O POETA JULIO SARAIVA E RÉQUIEM PARA O BAR DO LÉO

        
    Outro dia escrevendo aqui sobre o Marcelo Mirisola me toquei de que tenho muito poucos amigos escritores. E os meus poucos amigos escritores não são lidos,o que é uma pena. Não por serem meus amigos mas acho que eles são melhores do que a maioria dos incensados por aí por uma mídia superficial que presta mais atenção nos confetes que a turba literária joga pra cima do que em real qualidade. Ou seja, muito confete e pouca consistência.  Fora a ausência total de críticos literários nesse país. Mas essa é outra prosa. Aborrecida inclusive. Ela foi apenas uma introdução para eu falar de um desses meus amigos talentosos e pouco lidos.
o poeta e escritor Julio Saraiva
         Julio Saraiva é o nome dele. Aliás a melhor definição para ele seria poeta e não escritor. Ainda mais se formos levar em conta que um poeta é um escritor da alma. Nela fundeia os seus achados e perdidos, nela busca e fuça o que deixamos escapar entre os dedos. Não vou ficar aqui  desfilando as múltiplas qualidades do Julio como poeta ou como escritor nem lembrar que ele foi um dos lendários repórteres do extinto jornal "Notícias Populares". Sou amigo dele desde 1980 quando nos conhecemos na redação da Bloch Editores aqui em São Paulo , na luxuosa avenida Europa, onde trabalhávamos produzindo textos e reportagens para as inúmeras revistas do grupo como "Manchete" "Ele&Ela", "Pais e Filhos" e a "Boléia" uma revista dedicada a caminhoneiros onde eu trabalhava a maior parte do tempo.
    Minha amizade com Julio e mais Walterson Sardenberg Sobrinho - sem falar no querido Marco Antônio Souto Maior, Silvio di Nardo, Celso Arnaldo Araújo e muitos outros - se solidificou por  múltiplas cumplicidades sobretudo o gosto por poesia e literatura (e rock and roll no caso do Berg) e pela resistência a um jornalista  pusilânime e venal  que comandava aquela sucursal cujo nome não escrevo pra não poluir meu blog.
      Naquela ocasião saltava aos olhos o talento poético do Julio e sua maneira derramada de enxergar a vida. Julio era e sempre foi um romântico, um estilhaço dos anos 50 e 60 , um homem que poderia ter saído de um livro do maravilhoso Marcos Rey , escritor que eu , ele e o Berg sempre estimamos. Julio hoje lamenta a degeneração dos bares e ruas de São Paulo pois os vê decaídos e tristes , inexistentes até, solapados por essa cultura consumista e automobilística que soterra as lembranças.
     Mais não digo. Ontem eu ,Júlio , Berg, Souto Maior  e muitos outros amigos mais fomos surpreendidos pela triste notícia de que o lendário Bar do Léo,que tantas vezes frequentamos, ( rua Aurora,100)estava vendendo chopp falso e comida podre. Superlativamente desolador para um bar que já foi tido como o melhor chopp do Brasil. Abalado como eu com a notícia o Julio Saraiva escreveu uma crônica exemplar que reproduzo abaixo. Para mim ela diz tudo. E se vocês gostaram imaginem o que estão perdendo ao não conhecer a poesia do Julinho.


RÉQUIEM PARA O BAR DO LÉO



Assassinaram o Bar do Léo, ali na rua Aurora, que um dia foi o coração da Boca do Lixo de São Paulo. Reduto de malandros como Joaquim Pereira Costa, o Quinzinho; Hiroíto de Moraes Joanides; Mauro da Silva, o Xodó. Todos eram monarcas de um mesmo reino. De vez em quando se desentendiam. Mas, no final, acabava tudo certo.

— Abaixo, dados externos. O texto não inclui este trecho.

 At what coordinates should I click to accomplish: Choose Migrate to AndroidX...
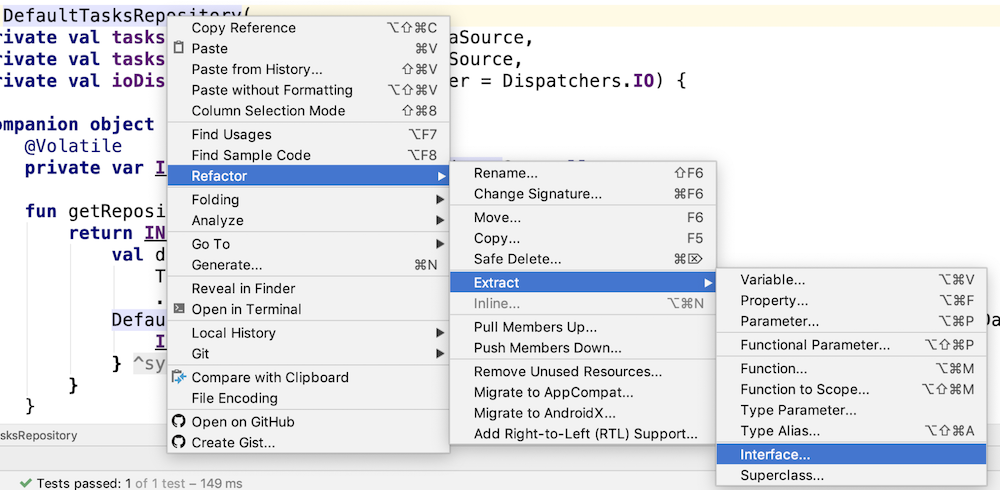545,413
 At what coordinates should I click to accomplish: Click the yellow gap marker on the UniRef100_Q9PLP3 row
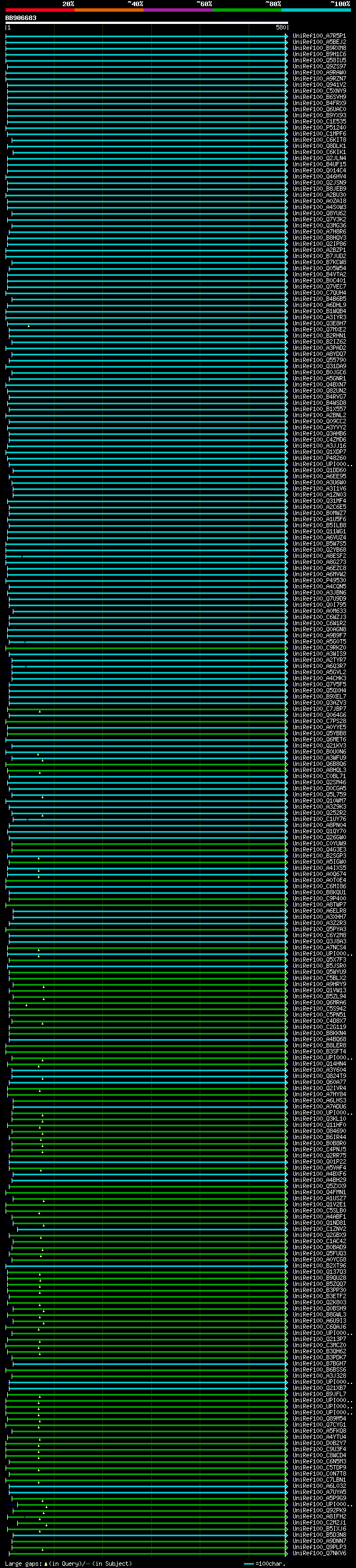pos(43,1549)
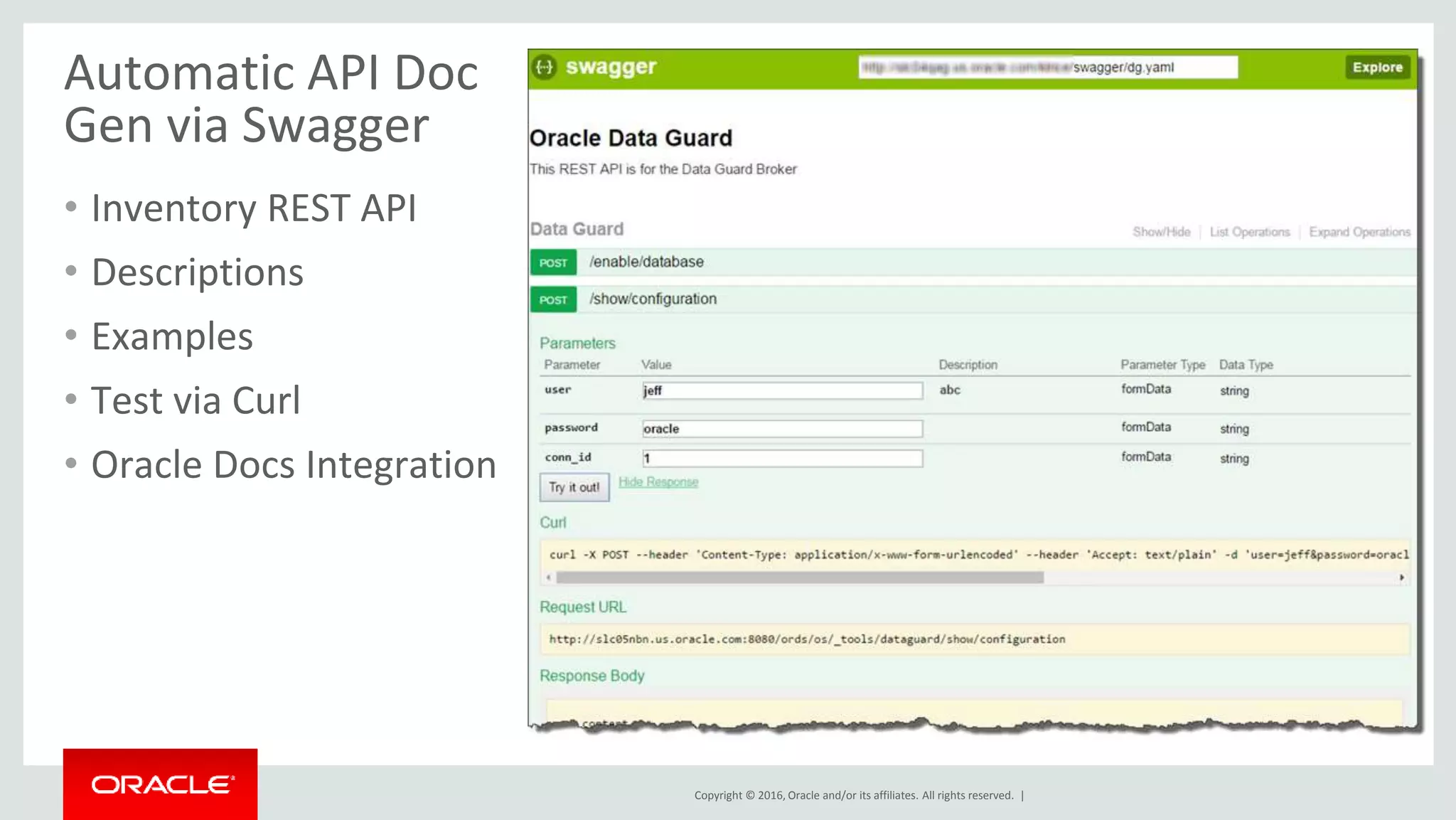Click POST badge for /enable/database
The image size is (1456, 820).
[553, 262]
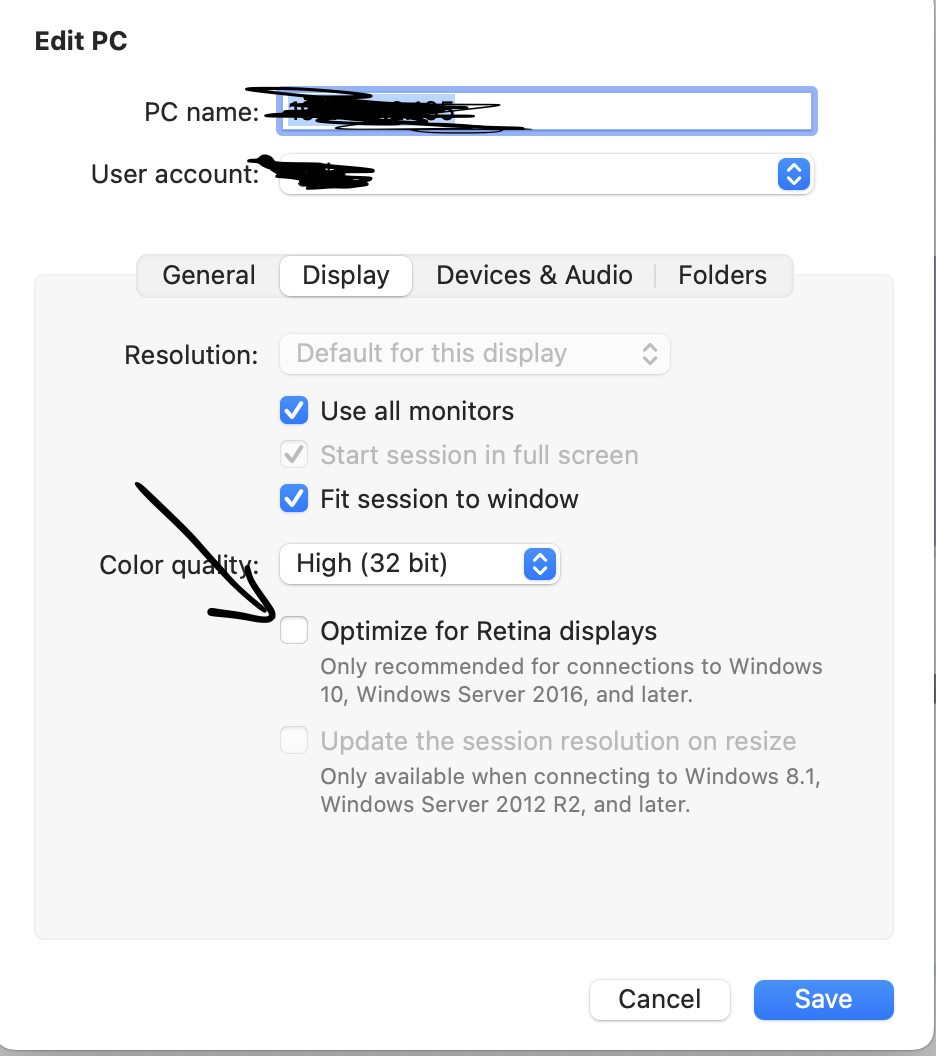Viewport: 936px width, 1056px height.
Task: Go to the Folders tab
Action: (722, 275)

Eles não frequentavam o Bar do Léo, que, apesar da localização, sempre foi mais família. Havia até algumas regras impostas aos frequentadores. Casal se amassar, era proibido. Batucada na mesa, nem pensar. Pedir o chope, tirado em serpentina de louça, sem colarinho, uma heresia. Se qualquer uma dessas regras fosse quebrada, o freguês era convidado a sair, sem pagar a conta, com a recomendação de não voltar nunca mais.

Mas e daí que assassinaram o Bar do Léo? Na Boca do Lixo, que virou cracolândia, assassinaram tantos outros lugares. O Tabu, por exemplo. Era um restaurante imundo, frequentado por jornalistas, policiais, rufiões, prostitutas e de vez em quando até gente de bem. 

Foi nessa mesma rua Aurora que Paulo Vanzolini compôs sua canção mais famosa, não a melhor, segundo o próprio, Ronda. O cenário é a avenida São João. Mas Vanzolini me contou que Ronda nasceu na rua Aurora, quando ele tinha 18 anos, servia o Exército e fazia patrulhamento na zona do baixo meretrício. Isto foi no início da década de 1950. E a primeira gravação de Ronda coube a Inezita Barroso. Ronda, hoje gravada até em japonês, foi apenas o lado B do 78 rotações de Inesita, onde pontificava a Marvada Pinga.

Na São João com a Ipiranga, também assassinaram o Bar do Jeca, frequentado por Mário de Andrade. E depois, bem depois, por dois baianos, então ilustres desconhecidos, que foram morar ali perto, na rua São Luís - Caetano Veloso e Gilberto Gil. O famoso cruzamento da São João com a Ipiranga inspiraria, décadas depois, Caetano Veloso a compor Sampa, um meio plágio de Ronda. Caetano disse ser uma homenagem, mas Vanzolini nunca engoliu.

O Paribar, perto da 7 de Abril, onde o escritor e crítico Sérgio Milliet, recebia os amigos, como se fosse uma espécie de escritório, também dançou. Por ali, também iam bebericar outros famosos, como o romancista e contista Marcos Rey, que se inspirou no estabecimento, que acolhia muitos publicitários, para escrever um dos seus mais belos contos, O Bar dos Cento e Tantos Dias.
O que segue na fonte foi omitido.